A British couple (John and Karen) are living in a hole in the middle of a forest in France. She barely dares leave the hole, while he forages for food and water and looks after her carefully. When she's bitten by a poisonous spider, they have to seek help from the outside world, which tips the balance of their precarious existence. (Given that this was supposed to be a very poisonous spider and they did no first aid and took ages to find help, I wondered whether she actually would have survived this).

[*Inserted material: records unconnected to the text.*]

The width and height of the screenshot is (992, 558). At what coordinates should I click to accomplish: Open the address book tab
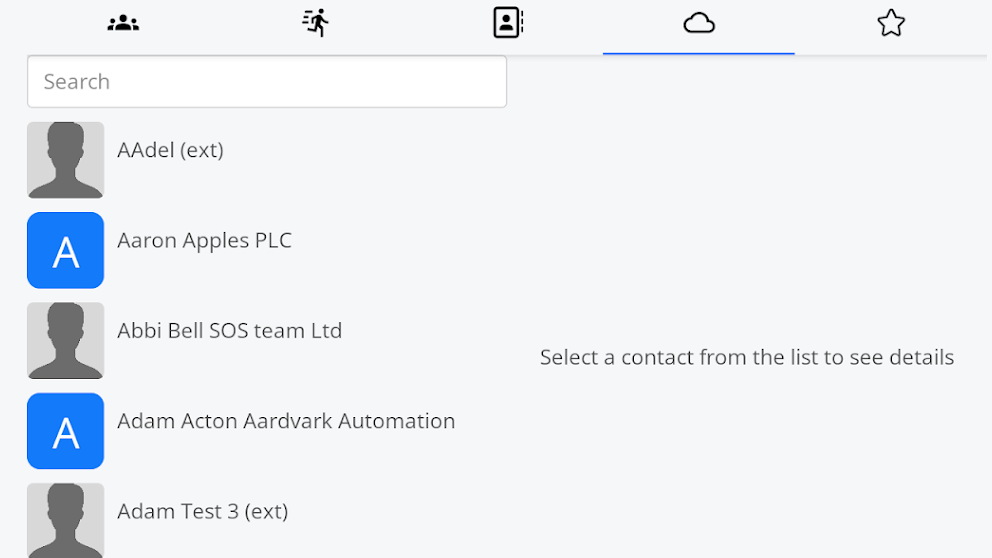507,23
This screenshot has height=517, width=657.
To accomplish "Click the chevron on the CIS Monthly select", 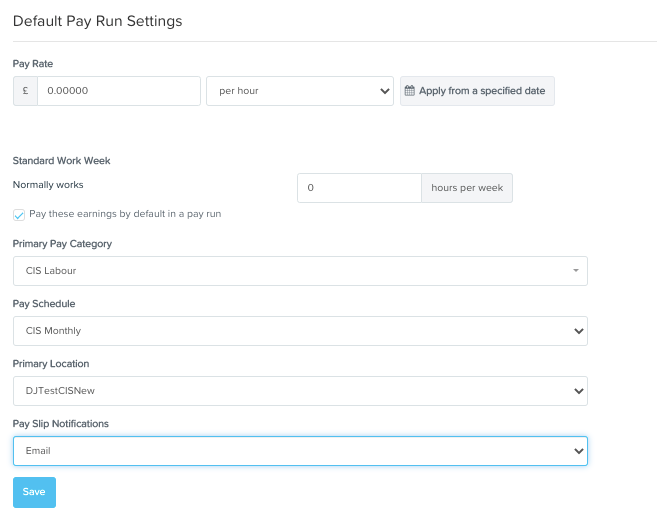I will (x=576, y=331).
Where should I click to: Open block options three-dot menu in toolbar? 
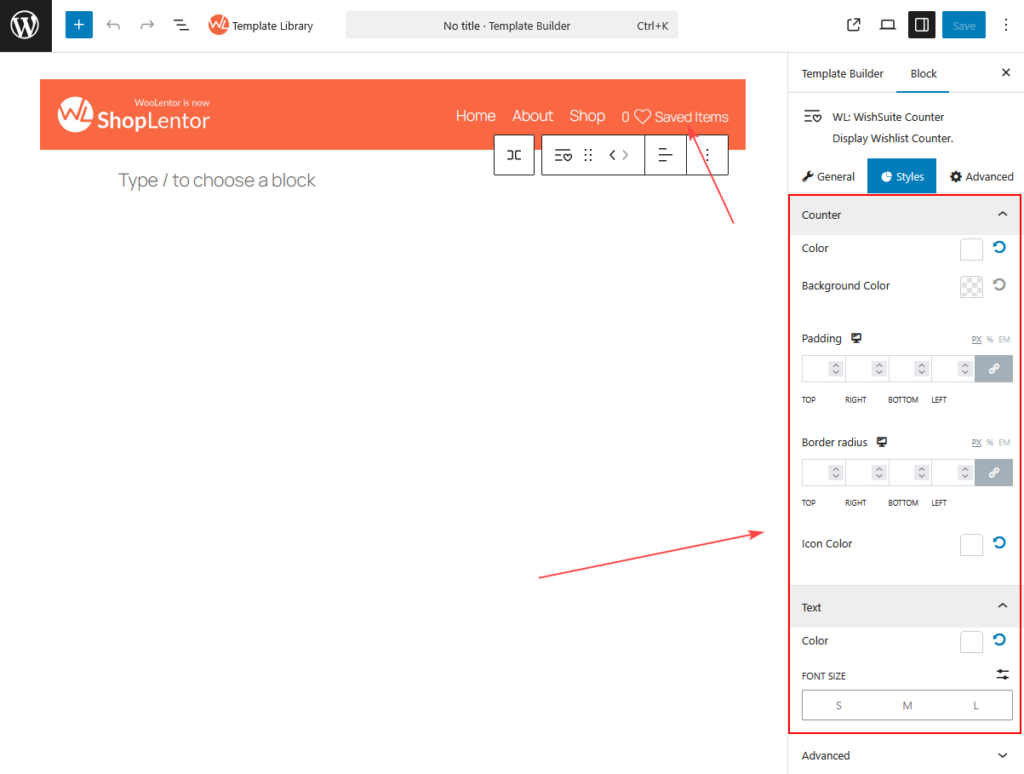point(707,155)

This isn't as I had originally expected before I read the reviews, a post-apocalyptic story, but something more metaphorical. It gradually becomes clear that the couple are trying to come to terms with grief, and the hole (although literally consistent with the storyline) is also to be seen metaphorically, as the safe place where Karen can't stand to leave to try to face the world again. She sits and makes quilts from found materials and wraps up tiny offerings in leaves and waits for John to return with food. The fact that outside the hole is French-speaking and neither of them speak the language at all well also ties in with the sense of alienation and isolation they feel in their grief.

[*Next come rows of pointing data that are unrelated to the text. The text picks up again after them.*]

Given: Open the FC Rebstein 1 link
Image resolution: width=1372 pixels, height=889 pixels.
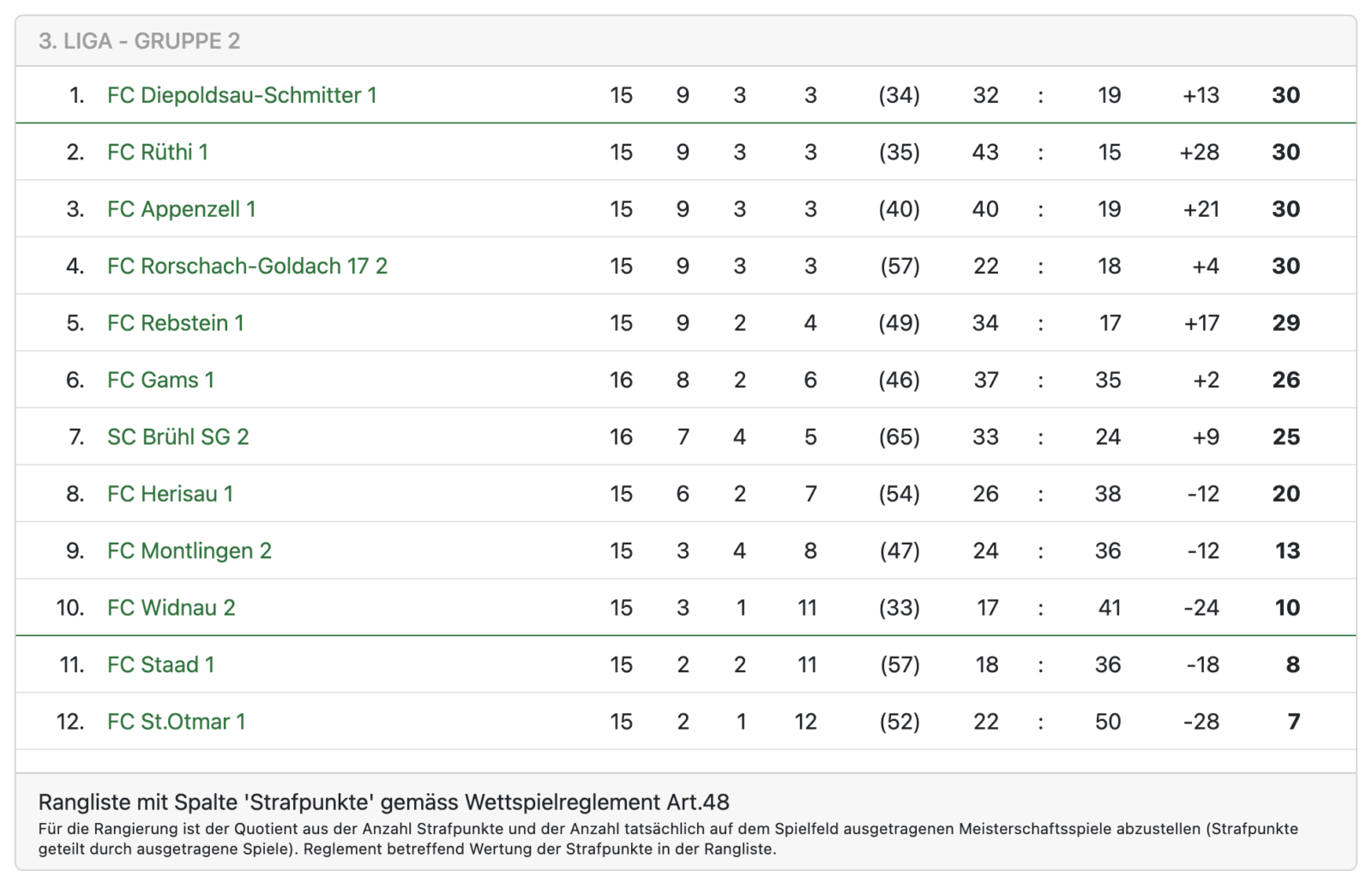Looking at the screenshot, I should pyautogui.click(x=175, y=323).
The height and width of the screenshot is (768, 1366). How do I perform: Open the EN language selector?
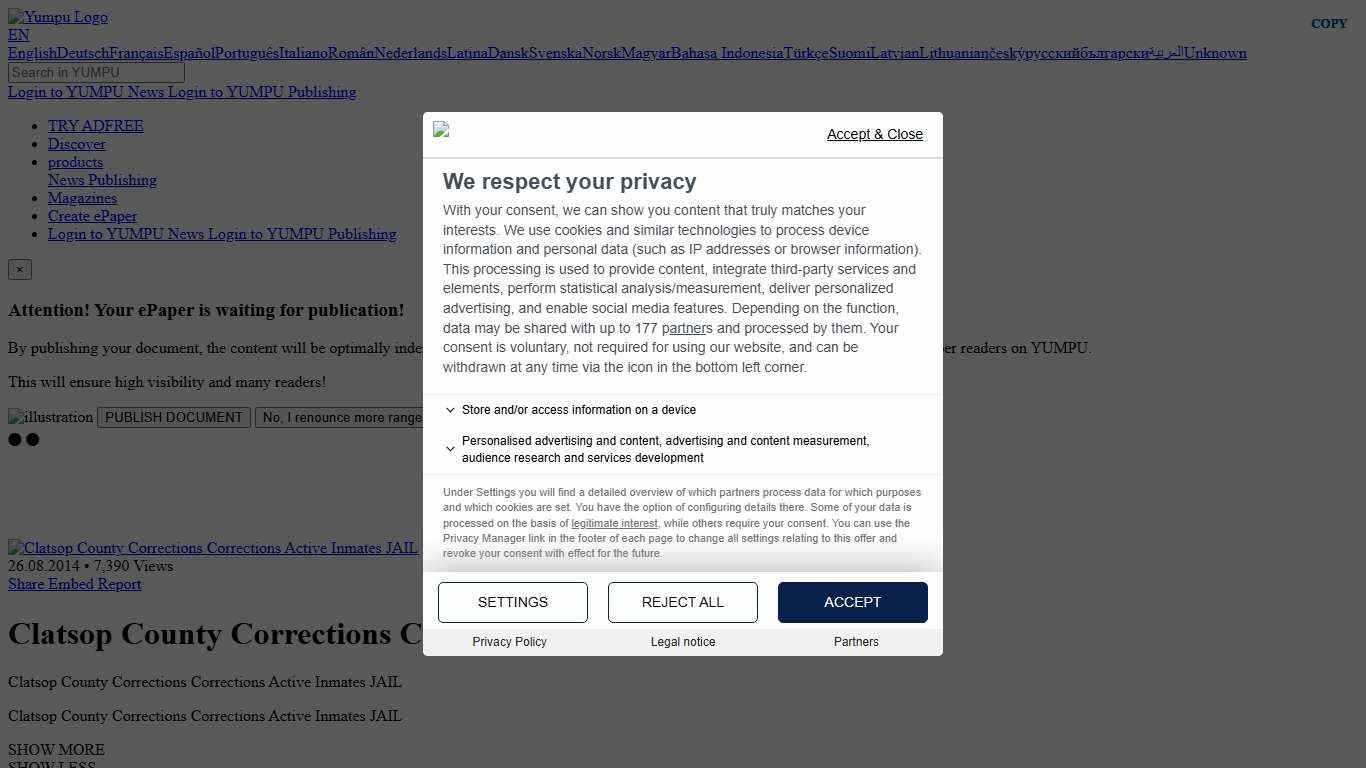(18, 35)
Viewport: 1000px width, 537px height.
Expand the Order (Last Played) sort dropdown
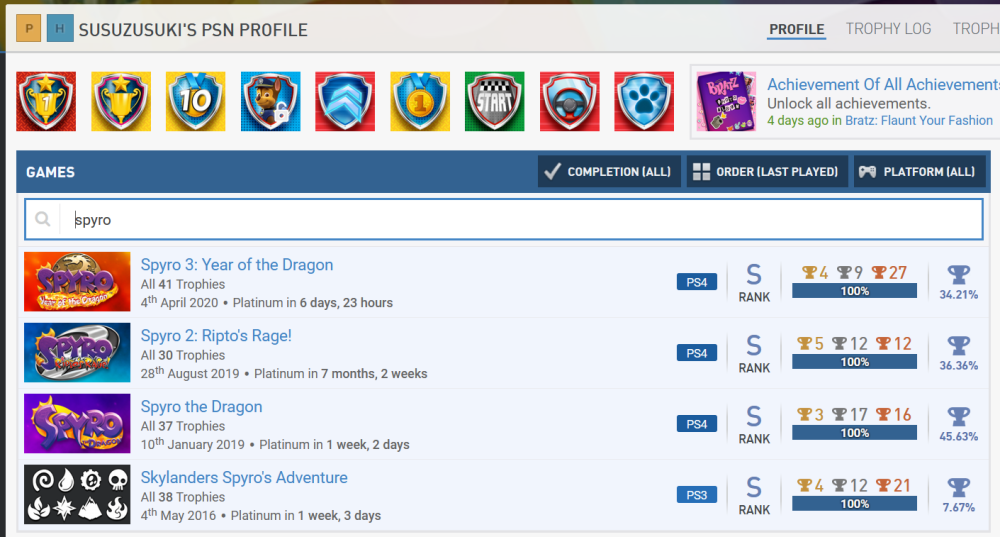(x=767, y=171)
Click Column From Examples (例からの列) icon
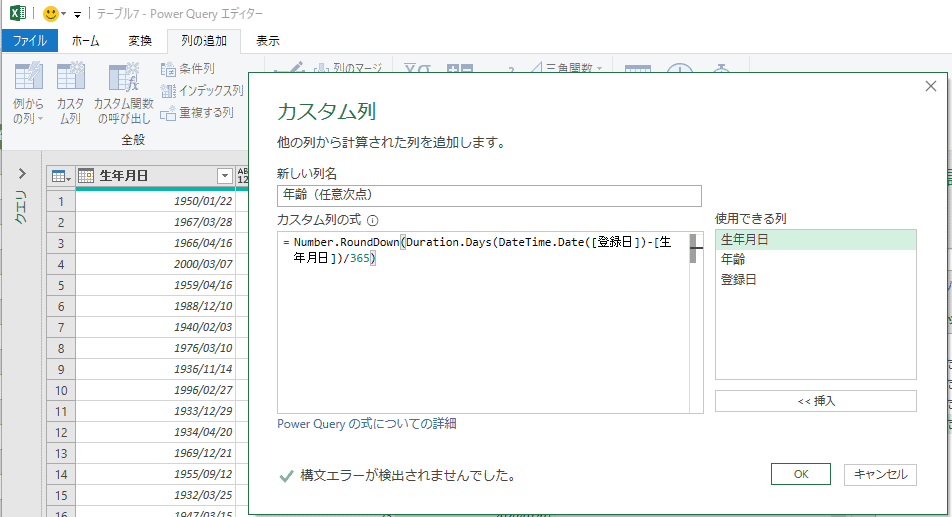 (28, 80)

The big wide world that Karen is so scared of is stunningly beautiful, a wooded area of the Mid-Pyrenees. This got me thinking about her hiding in the hole being also a metaphor for the modern day reluctance of many of us to genuinely engage with the natural world. I actually began to wonder about the film-makers ability to engage with nature, as, though the cinematography is gorgeous and we get wonderful detailed views of red kites and wood ants, there are constant references to the 'coming winter' when it's clear from almost every outdoor shot, given the amount of birdsong and very green leaves, that it was actually shot in late spring, early summer. Admittedly, winter probably arrives early in a mountainous area like this, but perhaps this is metaphor too, given that in a sense winter is always just round the corner, but I kept thinking to myself 'but chiffchaffs wouldn't be singing like that if it were almost winter'. The perils of bird-watching during films!
The ending is cathartic, but (not wanting to give spoilers) felt wrong somehow, I felt it would have been better if it had been more like the in some ways very similar ending of Chicken, an otherwise entirely different film, one of my highlights from last year's Edinburgh International Film festival which I reviewed here. But thinking about it it's an ambiguous ending, it wasn't entirely clear what the characters fates were at the end so maybe its more of a right ending than it felt to me at the time.
Overall, it's a very beautiful and engrossing film about coping mechanisms and relationships and how precarious life can be. Definitely a film worth watching.
Couple in a Hole is showing at Edinburgh Filmhouse today at 15.35.